I reside in the freezing depths of Dunedin; a relatively small city near the bottom of New Zealand. Often plagued by chthonic sightings and brutal Hobbit raids, it's quite an extraordinary place to be. Our local economy depends largely on international tourists, relying on both their personal expenditure (Mick Murray figurines - two for only $44.95 +GST!), and their small stature, allowing our local array of thugs and general goons to mug them with a minimal degree of difficulty.

Frequently bordering on grandiloquent, I often employ the continuous use of an esoterically verbose vocabulary in an ill-disguised attempt to veil the fact that I have very little of value to add to blog posts.
Irrelevant and abrupt changes may also occur when I inadvertently tell the online world my secrets. Do you remember Paddington Bear? He loved marmalade sandwiches. I hope you do remember Paddington Bear.

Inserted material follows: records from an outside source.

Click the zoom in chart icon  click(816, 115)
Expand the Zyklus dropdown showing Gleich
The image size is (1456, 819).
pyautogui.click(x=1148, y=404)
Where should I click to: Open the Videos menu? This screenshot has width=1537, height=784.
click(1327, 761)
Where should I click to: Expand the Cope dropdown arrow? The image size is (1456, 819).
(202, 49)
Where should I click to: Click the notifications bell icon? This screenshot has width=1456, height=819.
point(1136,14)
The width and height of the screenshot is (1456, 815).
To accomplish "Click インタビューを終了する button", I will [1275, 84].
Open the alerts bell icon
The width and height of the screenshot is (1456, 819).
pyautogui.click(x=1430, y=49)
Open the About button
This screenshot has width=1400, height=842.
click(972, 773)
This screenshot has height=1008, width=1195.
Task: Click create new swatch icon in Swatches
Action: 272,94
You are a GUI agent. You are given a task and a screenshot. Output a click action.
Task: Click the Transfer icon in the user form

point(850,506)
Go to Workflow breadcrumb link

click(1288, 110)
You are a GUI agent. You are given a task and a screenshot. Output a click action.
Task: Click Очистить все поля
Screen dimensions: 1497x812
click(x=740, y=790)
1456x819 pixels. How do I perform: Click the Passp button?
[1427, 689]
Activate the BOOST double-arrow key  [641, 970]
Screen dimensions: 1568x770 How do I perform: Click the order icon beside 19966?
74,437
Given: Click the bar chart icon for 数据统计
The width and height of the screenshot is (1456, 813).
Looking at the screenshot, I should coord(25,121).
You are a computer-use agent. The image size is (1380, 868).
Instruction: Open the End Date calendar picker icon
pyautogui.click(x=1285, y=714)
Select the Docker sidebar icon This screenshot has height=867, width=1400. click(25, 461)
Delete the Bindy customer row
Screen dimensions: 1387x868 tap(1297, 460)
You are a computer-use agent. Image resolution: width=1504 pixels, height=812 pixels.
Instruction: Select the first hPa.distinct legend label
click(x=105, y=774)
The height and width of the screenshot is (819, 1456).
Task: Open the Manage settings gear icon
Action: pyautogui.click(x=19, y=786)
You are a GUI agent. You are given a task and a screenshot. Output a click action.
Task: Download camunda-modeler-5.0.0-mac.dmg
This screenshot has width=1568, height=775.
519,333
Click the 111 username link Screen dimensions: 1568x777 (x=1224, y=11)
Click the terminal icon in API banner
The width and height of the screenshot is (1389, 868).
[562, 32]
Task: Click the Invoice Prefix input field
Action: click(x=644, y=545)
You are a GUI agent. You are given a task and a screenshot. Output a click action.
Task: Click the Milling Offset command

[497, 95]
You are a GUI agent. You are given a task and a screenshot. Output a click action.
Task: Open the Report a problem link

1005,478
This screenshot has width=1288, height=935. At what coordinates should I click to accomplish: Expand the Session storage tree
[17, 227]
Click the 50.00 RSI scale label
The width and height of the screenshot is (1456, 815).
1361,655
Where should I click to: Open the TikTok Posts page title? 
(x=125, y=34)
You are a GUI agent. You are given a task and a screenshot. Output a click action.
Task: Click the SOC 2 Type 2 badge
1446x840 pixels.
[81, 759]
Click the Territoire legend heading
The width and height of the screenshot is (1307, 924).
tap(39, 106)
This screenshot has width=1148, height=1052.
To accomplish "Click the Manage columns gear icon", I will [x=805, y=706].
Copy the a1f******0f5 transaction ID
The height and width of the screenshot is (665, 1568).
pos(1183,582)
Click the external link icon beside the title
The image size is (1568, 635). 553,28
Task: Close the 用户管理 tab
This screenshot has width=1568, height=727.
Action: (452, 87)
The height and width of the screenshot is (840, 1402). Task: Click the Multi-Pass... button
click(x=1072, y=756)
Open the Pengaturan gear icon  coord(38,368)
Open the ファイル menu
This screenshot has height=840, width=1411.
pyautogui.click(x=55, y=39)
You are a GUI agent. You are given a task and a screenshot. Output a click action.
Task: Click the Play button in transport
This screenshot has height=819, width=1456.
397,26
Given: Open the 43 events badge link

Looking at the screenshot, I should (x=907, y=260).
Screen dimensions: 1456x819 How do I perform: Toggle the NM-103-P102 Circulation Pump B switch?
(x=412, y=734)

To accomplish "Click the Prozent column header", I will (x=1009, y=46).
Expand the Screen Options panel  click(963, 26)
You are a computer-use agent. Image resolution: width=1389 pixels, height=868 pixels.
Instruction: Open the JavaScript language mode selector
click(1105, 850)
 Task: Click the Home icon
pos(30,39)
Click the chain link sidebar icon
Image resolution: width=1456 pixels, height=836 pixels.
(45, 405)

I'm currently studying IT at the Otago Polytechnic, and occasionally surface from the comfort of the computer rooms (also referred to as 'irl') to engage in mortal combat with forest elves, hill giants, and my arch-rival/bandmate Mike Lamb. Shapes are my main passion in life, and guide me in every decision I make. As I am writing this, I am thinking of new (and increasingly elaborate) ways to obtain them.


Entirely unrelated.

3 comments:

Wombaticus said...

This blog entry was both informative and entertaining. I greatly look forward to reading any of your upcoming journals. You are a man of great wit, not to mention very handsome!

Anonymous said...

Couldn't agree more.

kez said...

"Pimp-my-Wombat-inter-alia"....a Scouse Indie-punk band, the name of a Backpacker's Lodge in Munich and the central character in a book with the puzzling title of "The Terrible Underpants."